The MBTAccess app locates wheelchair-accessible public transit stops near the user. It integrates Application Programming Interfaces (APIs) from Google Maps and the Massachusetts Bay Transportation Authority (MBTA).
An API is a way for an application to provide data to other applications in a standardized format. The MBTA introduced a new MBTA V3 API in November 2017. One of the under-utilized parts of their API is the wheelchair accessibility of the stops.
Google Maps started providing wheelchair accessibility info for MBTA stops in March 2018, but the user experience is not ideal. In the Google Maps native app, a user has to make at least three taps to see accessibility info on a single stop:
- Tap on the transit tab.
- Tap "More stations" to find a specific station.
- Tap on a specific station
- See a tiny wheelchair icon.
Searching isn't easy either.
- Searching "wheelchair stop" returns a far-away parking lot as the top hit.
- Searching "wheelchair t stop" returns some stops, but also wheelchair vendors, and doesn't display any accessibility icons.
- Searching "wheelchair MBTA stop" shows some stops, but the search content is strangely different from the other screens.
Other apps aren't much better. The Citymapper native app doesn't provide any wheelchair accessibility info at all.

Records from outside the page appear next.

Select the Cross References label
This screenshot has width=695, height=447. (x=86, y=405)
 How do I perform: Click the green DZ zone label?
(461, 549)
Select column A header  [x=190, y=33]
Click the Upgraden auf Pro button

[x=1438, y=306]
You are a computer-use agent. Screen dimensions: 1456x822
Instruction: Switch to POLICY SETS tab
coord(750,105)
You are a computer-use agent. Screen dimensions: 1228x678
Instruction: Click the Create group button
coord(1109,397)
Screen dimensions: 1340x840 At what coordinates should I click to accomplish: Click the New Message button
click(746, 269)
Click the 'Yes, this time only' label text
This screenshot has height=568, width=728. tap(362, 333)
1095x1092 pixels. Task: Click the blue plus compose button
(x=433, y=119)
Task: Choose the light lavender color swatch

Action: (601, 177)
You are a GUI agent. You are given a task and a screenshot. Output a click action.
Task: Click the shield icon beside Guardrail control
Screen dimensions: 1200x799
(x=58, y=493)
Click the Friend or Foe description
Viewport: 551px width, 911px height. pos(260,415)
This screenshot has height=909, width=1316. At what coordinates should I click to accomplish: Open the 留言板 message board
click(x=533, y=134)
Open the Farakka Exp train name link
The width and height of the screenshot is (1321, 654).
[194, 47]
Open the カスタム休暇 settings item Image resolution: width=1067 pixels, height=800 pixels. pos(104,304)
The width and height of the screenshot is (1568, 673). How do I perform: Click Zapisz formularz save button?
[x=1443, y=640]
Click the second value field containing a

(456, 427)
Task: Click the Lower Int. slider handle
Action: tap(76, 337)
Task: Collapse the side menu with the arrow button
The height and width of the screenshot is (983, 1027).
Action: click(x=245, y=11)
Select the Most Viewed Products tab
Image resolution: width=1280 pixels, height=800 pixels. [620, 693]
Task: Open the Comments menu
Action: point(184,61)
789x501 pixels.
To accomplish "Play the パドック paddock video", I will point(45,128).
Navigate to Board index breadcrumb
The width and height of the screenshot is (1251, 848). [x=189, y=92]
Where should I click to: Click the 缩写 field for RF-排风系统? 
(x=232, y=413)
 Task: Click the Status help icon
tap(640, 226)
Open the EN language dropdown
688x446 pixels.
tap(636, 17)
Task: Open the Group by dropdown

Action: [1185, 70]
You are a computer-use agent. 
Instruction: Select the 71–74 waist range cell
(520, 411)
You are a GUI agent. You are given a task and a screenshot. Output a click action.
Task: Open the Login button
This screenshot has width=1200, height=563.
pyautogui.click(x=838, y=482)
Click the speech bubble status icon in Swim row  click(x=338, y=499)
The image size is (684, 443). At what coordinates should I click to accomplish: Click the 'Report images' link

MBTAccess provides an experience tailored to users in wheelchairs. Simply providing the location to the web browser returns stops within half a mile. Clicking a map marker opens a window with the stop name and a link to directions in Google Maps.
There's also a page with information on universities in the Massachusetts Bay area.
We don't store or sell information on the app's users. When the user clicks the Google Maps link, our app only sends the latitude/longitude coordinates to Google.
We hope this app is helpful. We also realize that separate is not equal, as accessibility experts explain. We hope that transportation apps like Google Maps will build these features into their apps.